A Primeira Turma do Superior Tribunal de Justiça (STJ) manteve a legalidade da Resolução 2/2018 da Câmara de Regulação do Mercado de Medicamentos (CMED), que veda aos hospitais a cobrança de valores superiores aos pagos na aquisição de medicamentos fornecidos a pacientes.
A decisão, proferida em agravo de recurso especial de associações de hospitais filantrópicos do Rio Grande do Sul, seguiu o entendimento já consolidado pela corte desde 2023, quando a posição da Advocacia-Geral da União (AGU) foi acolhida.
O órgão regulador, criado pela Lei 10.742/2003 e composto por representantes de cinco ministérios e da Anvisa, tem a atribuição legal de estabelecer critérios para a fixação de preços e de margens de comercialização de medicamentos no país, além de fiscalizar e aplicar penalidades.
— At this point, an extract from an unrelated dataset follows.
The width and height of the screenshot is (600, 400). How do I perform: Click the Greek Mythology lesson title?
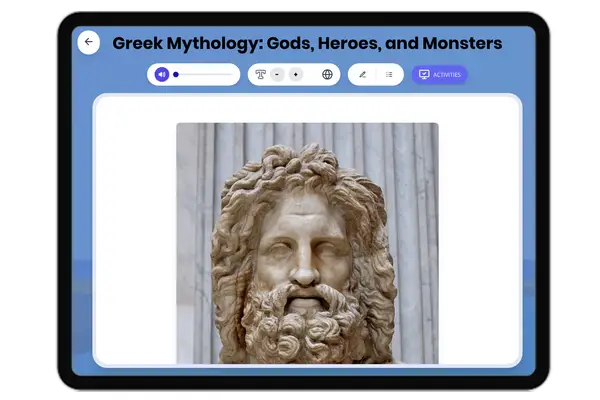pyautogui.click(x=307, y=43)
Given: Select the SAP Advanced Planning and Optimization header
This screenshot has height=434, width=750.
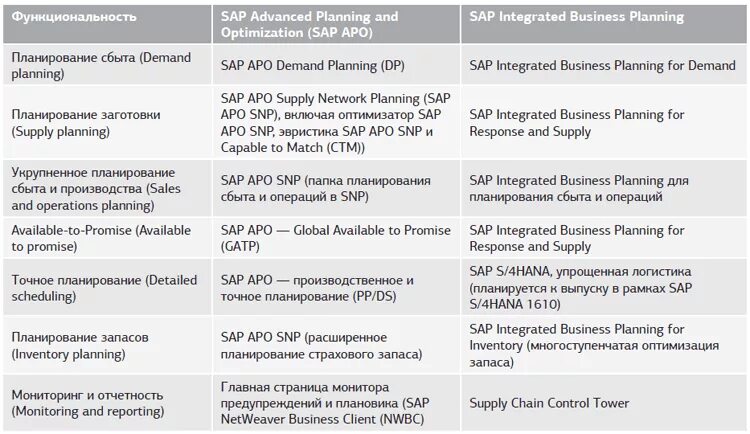Looking at the screenshot, I should click(336, 24).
As entidades hospitalares haviam contestado a norma, argumentando que ela impõe um ônus desproporcional ao ignorar custos operacionais como armazenamento, transporte e logística, o que comprometeria seu equilíbrio econômico-financeiro.
Alegavam ainda que a imposição da margem zero seria ilegal e inconstitucional por não estar explicitamente prevista na lei que rege a CMED.